+++ Trecho fornecido +++

M. H. A: Os universais linguísticos vêm sendo procurados desde a antiguidade. Chama-se universais linguísticos as semelhanças existentes entre todas as línguas do mundo e que permitem afirmar que, por exemplo, todas as línguas faladas têm vogais e consoantes.

Essas propriedades comuns existem em muitas línguas, mas, com o conhecimento e estudo de outras línguas, verifica-se que existem propriedades que na verdade não são universais, ou seja, inerentes a todas as línguas humanas e sim que sua coincidência nas línguas conhecidas deve ocorrer devido à difusão cultural.

Tutor: Agora, que tal um pouco de literatura. Que tem a ver a rigorosa fiscalização portuguesa no Brasil colonial com a literatura que se produzia no período?

M. H. A: No século XVIII, a ascensão da economia mineradora trouxe um intenso processo de criação de centros urbanos pela colônia acompanhada pela formação de camadas sociais intermediária. As famílias brasileiras e portuguesas aqui radicadas, favorecidas por esse desenvolvimento, passaram a enviar seus filhos para os cursos superiores em Portugal. Esses estudantes, formados pela Universidade de Coimbra e conhecedores dos ideais de igualdade e liberdade do pensamento iluminista, foram os principais responsáveis pelas manifestações literárias européias que aqui surgiram ao retornarem.

Devido a esses ideais iluministas, que eram contrários aos interesses da coroa, coube a metrópoles uma intensa fiscalização sobre o desenvolvimento literário produzido aqui, temendo um reforço da mentalidade intelectual destes intelectuais entre o povo.

Tutor: Que relação se estabelecia entre a elite cultural brasileira e o Iluminismo?

M. H. A: O Arcadismo, escola literária que surge após o barroco e formada por poetas como Cláudio Manuel da Costa, Basílio da Gama e Tomás Antonio Gonzaga e Silva Alvarenga, vem acompanhado de uma tendência artística chamada Iluminismo.

+++ Dados exibidos +++

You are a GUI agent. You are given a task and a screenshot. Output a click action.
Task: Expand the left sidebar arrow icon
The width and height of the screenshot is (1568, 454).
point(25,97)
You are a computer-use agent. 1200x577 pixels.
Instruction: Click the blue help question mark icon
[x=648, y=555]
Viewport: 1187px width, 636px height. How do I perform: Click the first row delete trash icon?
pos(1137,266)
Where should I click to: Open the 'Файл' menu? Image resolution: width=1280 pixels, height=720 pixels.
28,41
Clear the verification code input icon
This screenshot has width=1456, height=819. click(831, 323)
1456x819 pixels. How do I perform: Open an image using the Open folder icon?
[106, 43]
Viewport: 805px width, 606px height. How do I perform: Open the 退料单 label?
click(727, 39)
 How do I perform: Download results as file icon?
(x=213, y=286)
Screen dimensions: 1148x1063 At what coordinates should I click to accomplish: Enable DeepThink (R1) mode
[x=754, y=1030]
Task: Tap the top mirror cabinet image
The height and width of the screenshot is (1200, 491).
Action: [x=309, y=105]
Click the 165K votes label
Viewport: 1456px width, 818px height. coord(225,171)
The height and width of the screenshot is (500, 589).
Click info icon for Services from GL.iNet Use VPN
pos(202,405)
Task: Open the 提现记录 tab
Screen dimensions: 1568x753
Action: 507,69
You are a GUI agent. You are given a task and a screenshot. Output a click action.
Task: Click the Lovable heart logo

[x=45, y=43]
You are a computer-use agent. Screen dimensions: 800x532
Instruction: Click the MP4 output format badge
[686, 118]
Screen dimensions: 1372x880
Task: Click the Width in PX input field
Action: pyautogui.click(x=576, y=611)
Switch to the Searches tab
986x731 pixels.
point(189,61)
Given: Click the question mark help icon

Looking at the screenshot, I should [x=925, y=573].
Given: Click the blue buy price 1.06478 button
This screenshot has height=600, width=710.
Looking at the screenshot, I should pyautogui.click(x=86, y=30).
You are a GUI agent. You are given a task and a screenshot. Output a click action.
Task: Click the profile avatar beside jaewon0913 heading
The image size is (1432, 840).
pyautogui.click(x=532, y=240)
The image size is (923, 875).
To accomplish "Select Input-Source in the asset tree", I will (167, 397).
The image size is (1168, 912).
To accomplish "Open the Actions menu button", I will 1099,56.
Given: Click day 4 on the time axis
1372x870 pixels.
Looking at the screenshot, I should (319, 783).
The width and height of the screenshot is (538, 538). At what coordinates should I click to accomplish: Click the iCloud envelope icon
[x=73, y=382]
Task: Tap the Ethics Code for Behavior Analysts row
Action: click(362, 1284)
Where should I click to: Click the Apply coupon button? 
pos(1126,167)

+++

Tarefas escritas
a) Quais linhas das entradas contêm a palavra "help", respeitando maiúsculas e minúsculas? Extraia cada uma delas.
b) Retome o diálogo sobre universais linguísticos e literatura colonial a partir da última frase mostrada.

Respostas por tarefa
a)
Instruction: Click the blue help question mark icon
Given: Click the question mark help icon

b)
Esse movimento cultural definiu a fisionomia da Europa do século XVII e XVIII, centralizando-se em dois aspectos na tentativa de explicar todas as coisas: razão e ciência. Porém é no campo da filosofia que o Iluminismo se torna o precursor de ideários - principalmente na política - como a Revolução Francesa, a Independência dos Estados Unidos da America e, no Brasil, a Inconfidência Mineira.

Paralelamente ao momento histórico iluminista europeu, no Brasil, acontecia a queda da lavoura açucareira e a transferência do centro econômico para Minas Gerais, em razão da extração de minério. Nesta nova mentalidade comercial e burguesa, o Brasil - embora com uma elite cultural pequena - dá margem à repercussão do pensamento iluminista francês, na formação de varias bibliotecas particulares com uma vasta literatura francesa iluminista.

Tutor: Defina com suas palavras os termos Neoclassicismo, Arcadismo e Iluminismo.

M. H. A: Bem, o Neoclassicismo (neo = novo) foi um movimento cultural nascido na Europa entre o final do século XVIII e início do século XIX, caracterizando-se principalmente pela revalorização dos valores artísticos gregos e romanos, onde nas duas últimas décadas do século XVIII e nas três primeiras do século XIX, esta nova tendência estética predominou nas criações dos artistas europeus, identificando-se com a retomada da cultura clássica por parte da Europa Ocidental em reação ao estilo Barroco.

No Brasil Neoclassicismo chegou juntamente com a Missão Artística Francesa, grupo de artistas convidados por Dom João XI para fundar uma academia de artes no Rio de Janeiro, a Academia de Belas Artes.

O Arcadismo, também conhecido como Neoclassicísmo, surgiu no continente europeu no século XVIII, durante uma época de ascensão da burguesia e de seus valores sociais, políticos e religiosos. Esta escola literária caracterizava-se pela valorização da vida bucólica, dos elementos da natureza e pela busca da restauração dos ideais de sobriedade e equilíbrio da antiguidade clássica em contraposição aos excessos do período anterior, o Barroco. O nome originou-se de uma região grega chamada Arcádia.

No Brasil, o arcadismo chega e desenvolve-se na segunda metade do século XVIII, em pleno auge do ciclo do ouro na região de Minas Gerais. É também neste momento que ocorre a difusão do pensamento iluminista, principalmente entre os jovens intelectuais e artistas de Minas Gerais.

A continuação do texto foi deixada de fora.